Sanae Takaichi : le Japon relance le pari des Abenomics

October 9, 2025

Les faits de marché

Le Japon aborde cette séquence politique dans un environnement économique contrasté.

D’un côté, la croissance demeure fragile, notamment dans un contexte de vieillissement démographique et de productivité jugée faible. De l’autre, l’inflation est revenue après plusieurs décennies marquées par la déflation.

Les marchés financiers ont connu une forte progression. Depuis le début de l’année 2023, le Nikkei affiche une hausse de 52 % en dollars américains, accompagnée de flux importants vers les actions et le private equity.

Parallèlement, la Banque du Japon (BoJ) fait face à plusieurs défis. Le yen s’est affaibli et les taux d’intérêt à long terme ont progressé, plaçant la politique monétaire sous une attention accrue des investisseurs.

Pourquoi Takaichi ?

Élue à la tête du PLD, Sanae Takaichi devient la première femme à diriger le Japon.

Proche de l’héritage politique de Shinzo Abe, elle défend une approche présentée comme une nouvelle phase des Abenomics. Celle-ci repose sur deux piliers mis en avant dans son programme : un soutien budgétaire important et le maintien d’une politique monétaire accommodante.

Son positionnement nationaliste et conservateur s’adresse notamment à une partie de l’électorat préoccupée par l’inflation, la sécurité énergétique et la rivalité avec la Chine.

Pour les marchés, cette orientation politique est interprétée comme un signal de continuité en faveur de mesures de soutien à l’économie.

La réaction des marchés

La réponse des investisseurs a été rapide.

Les actions japonaises ont fortement progressé, avec une hausse de 6 % du Nikkei. Cette réaction traduit l’anticipation d’un environnement favorable aux actifs risqués dans le cadre d’une nouvelle phase de relance économique.

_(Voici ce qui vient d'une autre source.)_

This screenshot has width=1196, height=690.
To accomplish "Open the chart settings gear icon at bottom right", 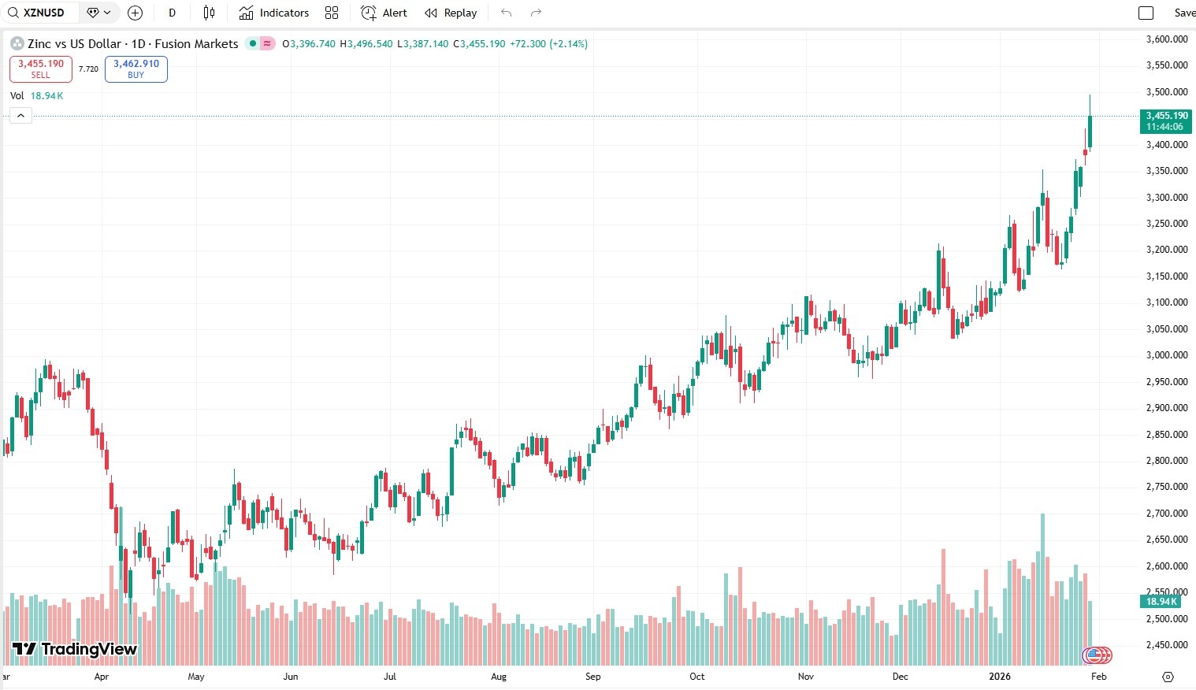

Le marché des changes a réagi dans le sens inverse. Le yen a perdu 3,3 % face au dollar, un mouvement cohérent avec l’idée que la Banque du Japon pourrait conserver une politique monétaire accommodante.

Du côté obligataire, les variations sont restées limitées. Le rendement de l’emprunt d’État japonais à 10 ans est passé de 1,65 % à 1,70 %, tandis que celui du 30 ans a progressé de 3,16 % à 3,17 %.

Ces évolutions ont été interprétées comme un léger ajustement des anticipations liées à la dette publique, tout en reflétant une demande qui demeure solide pour les obligations japonaises.

Lecture : fondamentaux vs mécanique de marché

La réaction observée met en évidence des attentes différentes selon les classes d’actifs.

Les marchés actions semblent privilégier l’hypothèse d’un soutien économique renforcé et d’un environnement favorable aux entreprises.

À l’inverse, la baisse du yen traduit une perception plus prudente concernant la monnaie japonaise dans un contexte de politique monétaire accommodante.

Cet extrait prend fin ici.